Whenever the string "Ноябрь" appears in a line below, please copy the line out.

━━ MATERIAL FOR THIS TASK ━━

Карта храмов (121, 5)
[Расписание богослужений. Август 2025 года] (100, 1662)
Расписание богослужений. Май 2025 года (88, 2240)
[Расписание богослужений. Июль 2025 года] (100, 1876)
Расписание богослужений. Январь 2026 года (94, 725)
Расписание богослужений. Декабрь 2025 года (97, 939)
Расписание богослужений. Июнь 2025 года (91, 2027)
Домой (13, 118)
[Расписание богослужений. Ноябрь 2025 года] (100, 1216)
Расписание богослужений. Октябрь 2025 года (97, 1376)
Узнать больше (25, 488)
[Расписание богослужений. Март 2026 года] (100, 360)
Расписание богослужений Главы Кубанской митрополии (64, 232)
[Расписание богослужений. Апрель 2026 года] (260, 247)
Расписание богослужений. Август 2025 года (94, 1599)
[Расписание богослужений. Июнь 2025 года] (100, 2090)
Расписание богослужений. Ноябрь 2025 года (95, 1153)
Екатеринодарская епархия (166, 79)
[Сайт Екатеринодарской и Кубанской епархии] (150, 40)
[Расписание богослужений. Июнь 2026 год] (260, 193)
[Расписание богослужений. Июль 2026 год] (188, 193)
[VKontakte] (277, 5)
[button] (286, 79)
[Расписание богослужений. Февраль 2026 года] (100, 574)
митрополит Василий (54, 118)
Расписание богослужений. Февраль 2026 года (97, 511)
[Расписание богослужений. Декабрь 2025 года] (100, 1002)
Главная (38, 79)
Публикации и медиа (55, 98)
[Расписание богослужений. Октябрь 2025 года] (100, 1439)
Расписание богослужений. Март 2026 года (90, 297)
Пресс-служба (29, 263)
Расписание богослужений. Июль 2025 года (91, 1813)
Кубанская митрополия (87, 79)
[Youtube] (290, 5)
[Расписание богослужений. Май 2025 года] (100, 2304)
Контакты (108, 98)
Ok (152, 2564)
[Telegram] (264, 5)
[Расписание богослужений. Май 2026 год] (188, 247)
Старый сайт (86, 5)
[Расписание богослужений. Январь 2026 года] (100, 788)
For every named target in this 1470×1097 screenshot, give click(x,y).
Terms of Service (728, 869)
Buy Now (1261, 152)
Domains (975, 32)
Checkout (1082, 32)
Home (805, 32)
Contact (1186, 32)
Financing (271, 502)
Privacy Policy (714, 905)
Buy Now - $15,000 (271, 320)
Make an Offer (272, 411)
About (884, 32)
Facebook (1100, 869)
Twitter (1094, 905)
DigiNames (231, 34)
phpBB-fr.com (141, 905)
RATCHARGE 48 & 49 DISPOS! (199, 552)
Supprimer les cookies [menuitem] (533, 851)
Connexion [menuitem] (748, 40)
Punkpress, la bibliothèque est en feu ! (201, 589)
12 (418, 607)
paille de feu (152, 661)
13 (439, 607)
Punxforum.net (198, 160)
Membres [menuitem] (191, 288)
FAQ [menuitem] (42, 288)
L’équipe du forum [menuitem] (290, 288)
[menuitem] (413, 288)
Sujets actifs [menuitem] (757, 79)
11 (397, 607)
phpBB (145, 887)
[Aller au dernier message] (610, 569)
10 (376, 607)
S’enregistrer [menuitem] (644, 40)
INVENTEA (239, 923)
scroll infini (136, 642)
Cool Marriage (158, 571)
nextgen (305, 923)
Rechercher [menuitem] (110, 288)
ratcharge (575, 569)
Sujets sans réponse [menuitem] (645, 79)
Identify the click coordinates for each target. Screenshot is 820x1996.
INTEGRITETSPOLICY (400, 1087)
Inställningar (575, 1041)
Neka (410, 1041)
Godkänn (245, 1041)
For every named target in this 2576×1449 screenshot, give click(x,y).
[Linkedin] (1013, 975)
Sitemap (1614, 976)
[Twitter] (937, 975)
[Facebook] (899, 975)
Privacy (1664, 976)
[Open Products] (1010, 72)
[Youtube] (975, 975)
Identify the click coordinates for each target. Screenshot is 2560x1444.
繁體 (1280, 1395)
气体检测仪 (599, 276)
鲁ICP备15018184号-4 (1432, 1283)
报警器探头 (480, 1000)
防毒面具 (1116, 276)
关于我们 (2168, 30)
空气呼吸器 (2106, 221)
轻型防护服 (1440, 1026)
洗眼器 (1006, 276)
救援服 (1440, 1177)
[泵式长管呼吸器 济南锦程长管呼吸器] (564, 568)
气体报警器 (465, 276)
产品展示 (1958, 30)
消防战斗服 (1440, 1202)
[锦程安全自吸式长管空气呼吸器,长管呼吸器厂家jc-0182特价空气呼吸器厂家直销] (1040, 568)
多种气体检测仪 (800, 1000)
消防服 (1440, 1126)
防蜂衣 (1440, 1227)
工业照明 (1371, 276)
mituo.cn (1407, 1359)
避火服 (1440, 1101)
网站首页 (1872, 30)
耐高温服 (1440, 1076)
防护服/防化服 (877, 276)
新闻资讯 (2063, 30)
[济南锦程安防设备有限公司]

━━━

● SOLUTION TO THIS EXERCISE
[Расписание богослужений. Ноябрь 2025 года] (100, 1216)
Расписание богослужений. Ноябрь 2025 года (95, 1153)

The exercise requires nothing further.